= DATA FOR THIS EXERCISE =
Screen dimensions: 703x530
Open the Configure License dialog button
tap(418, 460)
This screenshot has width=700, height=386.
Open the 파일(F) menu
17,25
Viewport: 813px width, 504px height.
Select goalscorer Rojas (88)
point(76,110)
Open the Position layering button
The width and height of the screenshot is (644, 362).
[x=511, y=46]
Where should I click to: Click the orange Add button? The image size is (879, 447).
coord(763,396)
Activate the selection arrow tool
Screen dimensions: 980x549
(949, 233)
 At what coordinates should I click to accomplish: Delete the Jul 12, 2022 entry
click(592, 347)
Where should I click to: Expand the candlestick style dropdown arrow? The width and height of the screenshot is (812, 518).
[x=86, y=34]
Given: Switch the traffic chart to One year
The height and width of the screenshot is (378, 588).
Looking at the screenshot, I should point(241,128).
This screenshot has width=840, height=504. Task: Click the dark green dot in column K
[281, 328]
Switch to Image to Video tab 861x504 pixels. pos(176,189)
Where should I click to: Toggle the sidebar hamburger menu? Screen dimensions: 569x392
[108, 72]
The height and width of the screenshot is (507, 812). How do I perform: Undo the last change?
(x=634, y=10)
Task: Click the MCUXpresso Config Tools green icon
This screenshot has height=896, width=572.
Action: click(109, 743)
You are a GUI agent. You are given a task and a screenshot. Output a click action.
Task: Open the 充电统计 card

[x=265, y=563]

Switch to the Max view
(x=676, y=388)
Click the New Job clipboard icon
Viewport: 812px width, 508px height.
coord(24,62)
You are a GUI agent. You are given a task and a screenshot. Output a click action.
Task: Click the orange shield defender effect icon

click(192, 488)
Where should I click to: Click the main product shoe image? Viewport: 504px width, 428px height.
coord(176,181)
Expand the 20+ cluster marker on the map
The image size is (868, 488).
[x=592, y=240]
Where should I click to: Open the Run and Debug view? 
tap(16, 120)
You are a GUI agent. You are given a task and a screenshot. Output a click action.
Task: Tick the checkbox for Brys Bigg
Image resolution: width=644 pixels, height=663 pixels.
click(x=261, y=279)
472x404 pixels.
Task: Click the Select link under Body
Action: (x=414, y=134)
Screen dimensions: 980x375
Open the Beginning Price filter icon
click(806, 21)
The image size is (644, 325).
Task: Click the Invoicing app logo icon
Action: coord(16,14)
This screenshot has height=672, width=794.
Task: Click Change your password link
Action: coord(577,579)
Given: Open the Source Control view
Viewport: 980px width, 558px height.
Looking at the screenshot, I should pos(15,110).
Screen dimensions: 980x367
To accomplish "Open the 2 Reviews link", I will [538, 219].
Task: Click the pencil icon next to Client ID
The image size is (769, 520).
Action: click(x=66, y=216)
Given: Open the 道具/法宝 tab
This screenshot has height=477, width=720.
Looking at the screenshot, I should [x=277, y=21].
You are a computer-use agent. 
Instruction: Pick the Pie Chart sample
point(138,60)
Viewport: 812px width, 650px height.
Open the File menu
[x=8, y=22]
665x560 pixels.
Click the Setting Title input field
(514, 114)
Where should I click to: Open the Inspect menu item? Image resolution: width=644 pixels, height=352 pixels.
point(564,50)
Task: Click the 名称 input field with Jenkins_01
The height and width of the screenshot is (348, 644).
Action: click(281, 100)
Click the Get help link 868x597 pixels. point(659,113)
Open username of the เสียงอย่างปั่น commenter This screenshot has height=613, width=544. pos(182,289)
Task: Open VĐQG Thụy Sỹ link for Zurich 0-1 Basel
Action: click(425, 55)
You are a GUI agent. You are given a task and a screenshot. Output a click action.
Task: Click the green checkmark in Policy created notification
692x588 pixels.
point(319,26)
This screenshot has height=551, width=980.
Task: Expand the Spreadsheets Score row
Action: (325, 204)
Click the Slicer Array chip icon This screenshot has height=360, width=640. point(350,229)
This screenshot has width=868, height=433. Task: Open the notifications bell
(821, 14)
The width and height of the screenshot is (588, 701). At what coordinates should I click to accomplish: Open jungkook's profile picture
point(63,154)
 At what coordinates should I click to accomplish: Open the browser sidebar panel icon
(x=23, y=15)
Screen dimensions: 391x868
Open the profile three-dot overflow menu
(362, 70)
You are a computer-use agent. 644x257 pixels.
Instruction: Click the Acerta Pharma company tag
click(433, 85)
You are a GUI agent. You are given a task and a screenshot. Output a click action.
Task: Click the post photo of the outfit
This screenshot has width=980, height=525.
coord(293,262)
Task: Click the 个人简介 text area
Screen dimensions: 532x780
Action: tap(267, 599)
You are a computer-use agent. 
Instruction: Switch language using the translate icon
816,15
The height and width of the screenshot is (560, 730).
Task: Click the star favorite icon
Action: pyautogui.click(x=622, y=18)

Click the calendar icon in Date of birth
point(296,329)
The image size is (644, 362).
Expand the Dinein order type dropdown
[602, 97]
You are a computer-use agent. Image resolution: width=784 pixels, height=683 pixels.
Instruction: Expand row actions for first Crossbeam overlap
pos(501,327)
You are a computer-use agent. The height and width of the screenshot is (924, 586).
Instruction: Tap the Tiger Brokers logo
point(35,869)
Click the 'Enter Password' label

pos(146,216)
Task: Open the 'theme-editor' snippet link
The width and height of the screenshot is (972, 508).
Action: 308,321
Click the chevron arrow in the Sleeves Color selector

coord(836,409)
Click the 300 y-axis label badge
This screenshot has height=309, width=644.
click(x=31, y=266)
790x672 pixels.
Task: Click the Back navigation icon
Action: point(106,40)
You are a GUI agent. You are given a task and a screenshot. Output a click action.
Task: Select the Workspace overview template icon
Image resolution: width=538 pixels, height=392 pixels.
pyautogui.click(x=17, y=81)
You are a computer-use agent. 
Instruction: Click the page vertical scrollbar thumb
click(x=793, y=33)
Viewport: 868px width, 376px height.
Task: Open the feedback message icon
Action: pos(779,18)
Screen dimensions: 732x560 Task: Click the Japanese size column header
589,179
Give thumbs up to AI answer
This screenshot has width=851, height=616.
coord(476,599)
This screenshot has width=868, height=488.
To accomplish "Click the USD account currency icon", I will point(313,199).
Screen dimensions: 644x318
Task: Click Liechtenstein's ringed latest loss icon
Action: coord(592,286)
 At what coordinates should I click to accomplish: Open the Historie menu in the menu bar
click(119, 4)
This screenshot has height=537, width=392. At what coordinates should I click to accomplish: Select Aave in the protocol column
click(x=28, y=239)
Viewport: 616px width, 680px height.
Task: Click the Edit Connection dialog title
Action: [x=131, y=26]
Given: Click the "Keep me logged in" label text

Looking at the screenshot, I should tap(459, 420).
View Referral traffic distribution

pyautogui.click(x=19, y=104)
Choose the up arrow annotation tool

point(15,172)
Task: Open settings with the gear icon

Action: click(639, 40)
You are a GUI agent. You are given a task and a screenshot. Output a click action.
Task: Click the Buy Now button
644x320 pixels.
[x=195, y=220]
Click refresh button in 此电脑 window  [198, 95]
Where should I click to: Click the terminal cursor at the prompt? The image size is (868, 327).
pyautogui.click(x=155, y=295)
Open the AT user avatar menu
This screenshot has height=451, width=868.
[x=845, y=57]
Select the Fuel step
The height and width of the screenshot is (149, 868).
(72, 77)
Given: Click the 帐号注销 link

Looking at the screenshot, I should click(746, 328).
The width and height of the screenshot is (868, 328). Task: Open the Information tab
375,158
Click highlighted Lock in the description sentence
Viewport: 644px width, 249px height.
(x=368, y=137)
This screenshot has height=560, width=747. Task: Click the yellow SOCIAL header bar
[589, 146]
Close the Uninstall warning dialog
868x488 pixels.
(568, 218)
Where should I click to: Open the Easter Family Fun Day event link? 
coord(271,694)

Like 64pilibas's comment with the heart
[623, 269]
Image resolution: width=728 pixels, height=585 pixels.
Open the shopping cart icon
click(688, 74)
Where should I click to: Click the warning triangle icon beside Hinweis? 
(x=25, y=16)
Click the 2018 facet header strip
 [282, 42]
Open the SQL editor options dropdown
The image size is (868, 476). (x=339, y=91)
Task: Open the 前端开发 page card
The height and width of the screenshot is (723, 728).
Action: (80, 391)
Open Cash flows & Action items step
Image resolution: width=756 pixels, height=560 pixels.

= PROMPT =
Return every line of the data above that contains the string "label"; case counts.

= THE REPLY =
Click the 'Enter Password' label
Click the 300 y-axis label badge
Given: Click the "Keep me logged in" label text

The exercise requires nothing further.